As seconds ticked by, it felt like seasons and even years had passed, and then suddenly without words, he turned and looked helplessly at his colleague, who was busy looking confused at a sub-£300 Carrera mounted on a work-stand behind the counter. The other assistant rotated slowly as if using some archaic machinery built by tiny medieval rodents before explaining that it wouldn’t fit (I wasn’t convinced), but that he would he would find one that did. Clearly this guy was the one who had been on the course to use the apparently NASA-level Halfords computer that would answer my deeply complex universe bending question. Again the seasons passed. Embarrassed I began wandering the store looking at other wares, occasionally smiling when the second attendant said time and again that it, “would just be a minute”.

Eventually the assistant, who apparently was the only one blessed with the power of speech, called me over and informed me of a rack that would sate my requirements. I quickly picked up the rack, some mudguards (fenders for any American readers), and some cheapish nylon panniers (it was 3 accessories for the price of 2 after all) and l left relieved, and somewhat unnerved that any self-respecting “bicycle store” could dredge the depths of the British workforce so deep, as to find two more incompetent people to work in it.

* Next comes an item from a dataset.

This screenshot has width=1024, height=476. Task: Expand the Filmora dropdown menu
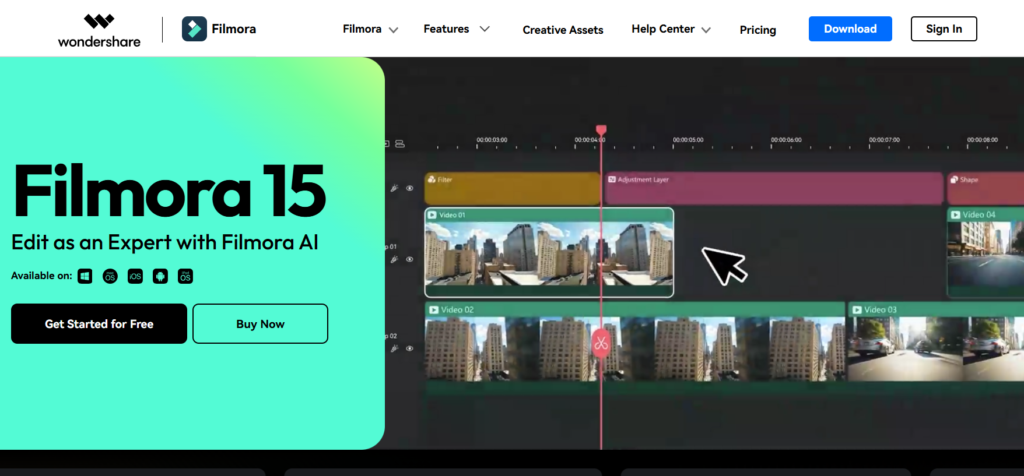(x=370, y=30)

So Halfords or Hellfrauds? My experiences are towards the former, but heavens help you if you step into the Mansfield store any time soon.

Notes from the saddle

Yep. I have updated to Squarespace 6 and changed the name of the blog. As I hardly ever write about technology these days, I decided to take my writing in a new direction. ​

I will still rant about whatever’s on my mind — whether that be tech, culture, politics or whatever — but I wanted to formally point this site towards my first love: cycling.

​I also hope to start writing much more often. Possibly daily.

​Laters.

Windy ride

I went out on my bike again today. 23 miles on mixed surfaces. Some riverside single-track, some hateful damp grass tracks, gravel access roads and a whole lot of tarmac.

Had a run in with a douche bag in a 4×4, who beeped and pointed aggressively at a narrow pavement. I gestured and swore. He slowed but then thought better of it and sped off. Go die in a fire dude. I had every right of way. The pavement is no place for a fast slick-tyre bike. Also, I had a high visibility windbreaker and was doing near 20mph.